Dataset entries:
"""
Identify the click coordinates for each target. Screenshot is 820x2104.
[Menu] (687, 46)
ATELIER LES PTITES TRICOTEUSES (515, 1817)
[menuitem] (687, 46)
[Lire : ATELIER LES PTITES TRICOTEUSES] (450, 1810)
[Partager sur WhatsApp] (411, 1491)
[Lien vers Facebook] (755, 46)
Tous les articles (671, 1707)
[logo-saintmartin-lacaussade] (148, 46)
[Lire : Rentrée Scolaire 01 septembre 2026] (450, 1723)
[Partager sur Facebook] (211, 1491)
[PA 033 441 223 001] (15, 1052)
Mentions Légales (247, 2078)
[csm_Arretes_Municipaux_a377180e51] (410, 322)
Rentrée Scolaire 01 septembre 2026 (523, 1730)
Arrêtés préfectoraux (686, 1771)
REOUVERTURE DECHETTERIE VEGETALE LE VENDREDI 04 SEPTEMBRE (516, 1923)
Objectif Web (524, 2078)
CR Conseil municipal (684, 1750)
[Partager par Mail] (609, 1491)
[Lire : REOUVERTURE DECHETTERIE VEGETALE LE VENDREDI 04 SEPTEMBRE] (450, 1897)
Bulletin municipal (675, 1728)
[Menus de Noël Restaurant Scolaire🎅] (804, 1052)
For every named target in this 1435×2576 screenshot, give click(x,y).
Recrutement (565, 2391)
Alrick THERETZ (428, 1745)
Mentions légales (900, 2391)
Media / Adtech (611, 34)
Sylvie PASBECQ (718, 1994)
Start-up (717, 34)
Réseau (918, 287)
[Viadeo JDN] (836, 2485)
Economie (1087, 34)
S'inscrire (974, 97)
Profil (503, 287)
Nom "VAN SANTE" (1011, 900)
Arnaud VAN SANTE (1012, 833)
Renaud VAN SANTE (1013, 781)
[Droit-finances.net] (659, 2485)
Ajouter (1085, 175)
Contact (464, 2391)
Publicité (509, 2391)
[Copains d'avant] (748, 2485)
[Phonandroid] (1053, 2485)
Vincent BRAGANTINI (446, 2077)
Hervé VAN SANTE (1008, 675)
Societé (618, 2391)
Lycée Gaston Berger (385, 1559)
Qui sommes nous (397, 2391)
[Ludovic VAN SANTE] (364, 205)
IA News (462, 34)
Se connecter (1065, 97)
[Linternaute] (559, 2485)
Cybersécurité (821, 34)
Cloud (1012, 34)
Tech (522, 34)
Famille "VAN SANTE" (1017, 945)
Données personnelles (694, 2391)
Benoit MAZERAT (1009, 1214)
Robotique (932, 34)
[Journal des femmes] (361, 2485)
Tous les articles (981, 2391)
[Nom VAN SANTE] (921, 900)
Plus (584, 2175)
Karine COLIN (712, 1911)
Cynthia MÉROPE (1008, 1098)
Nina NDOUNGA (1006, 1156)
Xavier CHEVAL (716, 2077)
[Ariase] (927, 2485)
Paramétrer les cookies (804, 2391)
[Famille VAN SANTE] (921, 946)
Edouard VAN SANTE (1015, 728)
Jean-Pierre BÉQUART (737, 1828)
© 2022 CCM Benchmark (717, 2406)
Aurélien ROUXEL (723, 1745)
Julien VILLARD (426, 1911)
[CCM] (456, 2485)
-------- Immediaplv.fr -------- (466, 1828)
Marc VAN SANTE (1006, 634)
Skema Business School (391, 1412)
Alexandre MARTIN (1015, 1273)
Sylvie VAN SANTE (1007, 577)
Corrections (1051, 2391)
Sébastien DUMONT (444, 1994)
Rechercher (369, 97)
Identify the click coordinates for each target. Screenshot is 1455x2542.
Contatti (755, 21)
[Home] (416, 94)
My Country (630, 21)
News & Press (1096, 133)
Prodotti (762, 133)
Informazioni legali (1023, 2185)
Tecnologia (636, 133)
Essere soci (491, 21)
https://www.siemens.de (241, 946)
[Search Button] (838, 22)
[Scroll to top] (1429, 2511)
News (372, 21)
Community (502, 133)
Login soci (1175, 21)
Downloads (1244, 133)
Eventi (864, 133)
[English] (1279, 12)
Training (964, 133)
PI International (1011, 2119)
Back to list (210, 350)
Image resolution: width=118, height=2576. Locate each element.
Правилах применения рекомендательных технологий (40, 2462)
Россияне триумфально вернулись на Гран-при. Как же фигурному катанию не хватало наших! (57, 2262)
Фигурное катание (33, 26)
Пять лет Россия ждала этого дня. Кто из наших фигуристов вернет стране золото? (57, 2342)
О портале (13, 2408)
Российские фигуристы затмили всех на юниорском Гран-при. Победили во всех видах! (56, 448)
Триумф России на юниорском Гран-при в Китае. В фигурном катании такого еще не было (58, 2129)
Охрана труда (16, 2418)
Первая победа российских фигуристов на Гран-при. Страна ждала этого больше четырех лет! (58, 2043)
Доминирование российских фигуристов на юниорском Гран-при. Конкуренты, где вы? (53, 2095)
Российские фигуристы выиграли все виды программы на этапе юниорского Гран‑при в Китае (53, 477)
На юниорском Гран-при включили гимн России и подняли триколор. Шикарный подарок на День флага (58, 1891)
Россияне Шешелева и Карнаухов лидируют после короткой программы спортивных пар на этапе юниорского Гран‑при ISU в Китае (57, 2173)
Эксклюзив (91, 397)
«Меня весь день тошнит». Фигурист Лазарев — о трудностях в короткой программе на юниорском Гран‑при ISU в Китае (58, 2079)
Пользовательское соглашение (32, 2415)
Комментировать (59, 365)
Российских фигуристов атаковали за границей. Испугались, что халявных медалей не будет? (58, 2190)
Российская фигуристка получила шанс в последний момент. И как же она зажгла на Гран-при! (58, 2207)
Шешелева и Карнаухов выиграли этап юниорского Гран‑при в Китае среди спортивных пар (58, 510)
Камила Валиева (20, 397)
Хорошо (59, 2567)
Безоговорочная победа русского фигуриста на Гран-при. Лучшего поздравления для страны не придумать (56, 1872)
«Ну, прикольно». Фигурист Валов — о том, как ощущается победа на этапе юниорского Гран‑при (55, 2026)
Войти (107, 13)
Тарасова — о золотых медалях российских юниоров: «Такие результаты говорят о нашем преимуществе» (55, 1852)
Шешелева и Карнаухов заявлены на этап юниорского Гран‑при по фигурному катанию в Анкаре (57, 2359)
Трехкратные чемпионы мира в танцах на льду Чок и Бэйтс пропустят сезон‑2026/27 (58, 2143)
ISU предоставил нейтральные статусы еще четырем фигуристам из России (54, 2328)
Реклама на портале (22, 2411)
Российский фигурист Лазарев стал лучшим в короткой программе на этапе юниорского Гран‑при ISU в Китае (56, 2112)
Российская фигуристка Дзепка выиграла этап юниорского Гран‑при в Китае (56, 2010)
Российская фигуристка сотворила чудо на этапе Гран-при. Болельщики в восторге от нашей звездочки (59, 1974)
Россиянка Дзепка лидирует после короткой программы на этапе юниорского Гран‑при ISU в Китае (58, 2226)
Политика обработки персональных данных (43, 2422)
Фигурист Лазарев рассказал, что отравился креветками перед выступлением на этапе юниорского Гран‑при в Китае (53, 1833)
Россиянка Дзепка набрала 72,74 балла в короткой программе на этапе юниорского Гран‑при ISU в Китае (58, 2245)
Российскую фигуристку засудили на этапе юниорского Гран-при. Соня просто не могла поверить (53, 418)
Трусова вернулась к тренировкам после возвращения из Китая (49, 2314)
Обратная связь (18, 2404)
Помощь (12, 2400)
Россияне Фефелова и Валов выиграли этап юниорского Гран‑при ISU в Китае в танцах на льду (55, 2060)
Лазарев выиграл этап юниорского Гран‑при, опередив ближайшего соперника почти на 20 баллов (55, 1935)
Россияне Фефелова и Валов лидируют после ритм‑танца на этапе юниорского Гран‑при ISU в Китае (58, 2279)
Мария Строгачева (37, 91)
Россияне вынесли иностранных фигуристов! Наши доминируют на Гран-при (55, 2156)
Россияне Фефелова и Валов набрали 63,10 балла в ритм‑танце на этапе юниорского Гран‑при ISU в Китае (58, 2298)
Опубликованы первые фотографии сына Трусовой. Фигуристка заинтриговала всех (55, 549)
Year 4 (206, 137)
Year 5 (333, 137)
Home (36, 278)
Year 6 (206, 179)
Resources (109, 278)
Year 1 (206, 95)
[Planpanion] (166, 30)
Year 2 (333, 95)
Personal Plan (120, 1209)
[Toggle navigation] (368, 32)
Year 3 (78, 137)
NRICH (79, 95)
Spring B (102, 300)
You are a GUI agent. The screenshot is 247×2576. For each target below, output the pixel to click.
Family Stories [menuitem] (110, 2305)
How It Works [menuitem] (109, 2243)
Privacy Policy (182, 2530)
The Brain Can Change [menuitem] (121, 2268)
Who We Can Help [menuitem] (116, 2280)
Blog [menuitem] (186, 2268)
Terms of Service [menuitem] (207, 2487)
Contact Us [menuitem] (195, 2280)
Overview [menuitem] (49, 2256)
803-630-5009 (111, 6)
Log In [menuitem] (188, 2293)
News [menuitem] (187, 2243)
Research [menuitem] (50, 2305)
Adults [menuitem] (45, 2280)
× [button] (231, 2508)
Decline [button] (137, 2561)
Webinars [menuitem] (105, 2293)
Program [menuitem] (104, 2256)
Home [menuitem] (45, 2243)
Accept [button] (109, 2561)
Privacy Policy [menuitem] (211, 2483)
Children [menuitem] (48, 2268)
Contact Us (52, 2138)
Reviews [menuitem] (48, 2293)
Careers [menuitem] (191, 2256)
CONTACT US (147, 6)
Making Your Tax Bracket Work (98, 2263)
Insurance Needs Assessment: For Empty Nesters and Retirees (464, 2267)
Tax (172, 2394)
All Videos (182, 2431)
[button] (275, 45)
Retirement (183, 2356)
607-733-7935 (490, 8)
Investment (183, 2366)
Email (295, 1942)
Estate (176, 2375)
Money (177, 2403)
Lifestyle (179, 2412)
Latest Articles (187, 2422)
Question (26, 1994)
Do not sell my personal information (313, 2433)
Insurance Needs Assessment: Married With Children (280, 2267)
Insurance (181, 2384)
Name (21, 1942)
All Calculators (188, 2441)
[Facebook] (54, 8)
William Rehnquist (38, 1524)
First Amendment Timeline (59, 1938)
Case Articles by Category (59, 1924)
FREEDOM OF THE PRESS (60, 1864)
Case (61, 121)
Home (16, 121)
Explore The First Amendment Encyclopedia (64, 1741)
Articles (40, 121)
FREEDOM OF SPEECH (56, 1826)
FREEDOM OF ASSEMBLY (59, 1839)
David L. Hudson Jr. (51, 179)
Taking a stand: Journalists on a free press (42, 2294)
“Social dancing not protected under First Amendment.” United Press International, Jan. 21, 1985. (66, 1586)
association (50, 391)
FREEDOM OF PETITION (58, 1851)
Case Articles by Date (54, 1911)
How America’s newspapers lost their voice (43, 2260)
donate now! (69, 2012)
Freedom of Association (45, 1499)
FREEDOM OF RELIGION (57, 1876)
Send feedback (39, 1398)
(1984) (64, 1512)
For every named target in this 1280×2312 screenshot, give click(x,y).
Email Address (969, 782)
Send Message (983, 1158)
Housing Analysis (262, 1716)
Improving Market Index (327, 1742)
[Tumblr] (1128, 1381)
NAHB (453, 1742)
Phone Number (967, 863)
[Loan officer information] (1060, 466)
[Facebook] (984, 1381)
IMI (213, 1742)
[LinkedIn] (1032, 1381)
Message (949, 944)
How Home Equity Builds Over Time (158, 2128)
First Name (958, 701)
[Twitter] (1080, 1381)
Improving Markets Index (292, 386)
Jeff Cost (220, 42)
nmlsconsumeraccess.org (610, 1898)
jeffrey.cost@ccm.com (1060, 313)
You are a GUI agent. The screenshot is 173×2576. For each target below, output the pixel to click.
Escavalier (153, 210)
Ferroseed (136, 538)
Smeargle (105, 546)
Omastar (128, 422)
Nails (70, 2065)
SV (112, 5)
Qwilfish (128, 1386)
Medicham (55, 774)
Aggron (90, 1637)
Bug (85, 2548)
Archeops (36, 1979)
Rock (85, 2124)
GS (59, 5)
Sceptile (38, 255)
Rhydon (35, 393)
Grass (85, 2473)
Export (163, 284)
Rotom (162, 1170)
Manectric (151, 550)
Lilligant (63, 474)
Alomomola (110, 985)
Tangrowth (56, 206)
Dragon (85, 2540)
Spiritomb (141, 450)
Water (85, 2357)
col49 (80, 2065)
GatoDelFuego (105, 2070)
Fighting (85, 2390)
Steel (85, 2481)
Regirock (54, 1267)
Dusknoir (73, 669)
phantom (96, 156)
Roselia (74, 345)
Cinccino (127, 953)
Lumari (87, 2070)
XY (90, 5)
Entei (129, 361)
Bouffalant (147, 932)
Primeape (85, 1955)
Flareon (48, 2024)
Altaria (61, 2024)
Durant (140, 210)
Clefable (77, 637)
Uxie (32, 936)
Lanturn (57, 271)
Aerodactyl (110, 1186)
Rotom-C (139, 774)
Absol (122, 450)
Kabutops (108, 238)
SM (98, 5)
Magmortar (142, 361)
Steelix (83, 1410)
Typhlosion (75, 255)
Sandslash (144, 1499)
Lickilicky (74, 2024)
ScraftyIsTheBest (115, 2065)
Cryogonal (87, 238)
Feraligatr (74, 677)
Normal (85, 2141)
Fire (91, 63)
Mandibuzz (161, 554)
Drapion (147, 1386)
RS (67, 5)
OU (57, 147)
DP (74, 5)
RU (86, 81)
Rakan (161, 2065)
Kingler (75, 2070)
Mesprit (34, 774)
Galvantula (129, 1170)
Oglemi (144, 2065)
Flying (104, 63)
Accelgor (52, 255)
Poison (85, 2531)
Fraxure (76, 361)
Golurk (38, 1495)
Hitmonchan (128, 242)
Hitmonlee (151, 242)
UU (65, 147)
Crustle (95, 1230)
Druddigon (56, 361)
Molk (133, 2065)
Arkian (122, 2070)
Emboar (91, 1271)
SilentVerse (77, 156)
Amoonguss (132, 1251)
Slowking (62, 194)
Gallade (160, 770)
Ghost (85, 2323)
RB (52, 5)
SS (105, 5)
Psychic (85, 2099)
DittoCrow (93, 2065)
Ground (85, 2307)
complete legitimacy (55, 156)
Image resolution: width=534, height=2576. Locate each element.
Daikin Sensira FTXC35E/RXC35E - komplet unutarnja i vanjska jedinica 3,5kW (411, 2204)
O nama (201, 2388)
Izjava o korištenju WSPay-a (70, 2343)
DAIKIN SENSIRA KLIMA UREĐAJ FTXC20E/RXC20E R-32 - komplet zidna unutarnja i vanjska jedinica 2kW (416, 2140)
"""
Your answer should consist solely of the lines above from the line with "Uxie (32, 936)" to the line with "complete legitimacy (55, 156)", both included, reproduced exactly.

▸ **Exercise solution**
Uxie (32, 936)
Lanturn (57, 271)
Aerodactyl (110, 1186)
Rotom-C (139, 774)
Absol (122, 450)
Kabutops (108, 238)
SM (98, 5)
Magmortar (142, 361)
Steelix (83, 1410)
Typhlosion (75, 255)
Sandslash (144, 1499)
Lickilicky (74, 2024)
ScraftyIsTheBest (115, 2065)
Cryogonal (87, 238)
Feraligatr (74, 677)
Normal (85, 2141)
Fire (91, 63)
Mandibuzz (161, 554)
Drapion (147, 1386)
RS (67, 5)
OU (57, 147)
DP (74, 5)
RU (86, 81)
Rakan (161, 2065)
Kingler (75, 2070)
Mesprit (34, 774)
Galvantula (129, 1170)
Oglemi (144, 2065)
Flying (104, 63)
Accelgor (52, 255)
Poison (85, 2531)
Fraxure (76, 361)
Golurk (38, 1495)
Hitmonchan (128, 242)
Hitmonlee (151, 242)
UU (65, 147)
Crustle (95, 1230)
Druddigon (56, 361)
Molk (133, 2065)
Arkian (122, 2070)
Emboar (91, 1271)
SilentVerse (77, 156)
Amoonguss (132, 1251)
Slowking (62, 194)
Gallade (160, 770)
Ghost (85, 2323)
RB (52, 5)
SS (105, 5)
Psychic (85, 2099)
DittoCrow (93, 2065)
Ground (85, 2307)
complete legitimacy (55, 156)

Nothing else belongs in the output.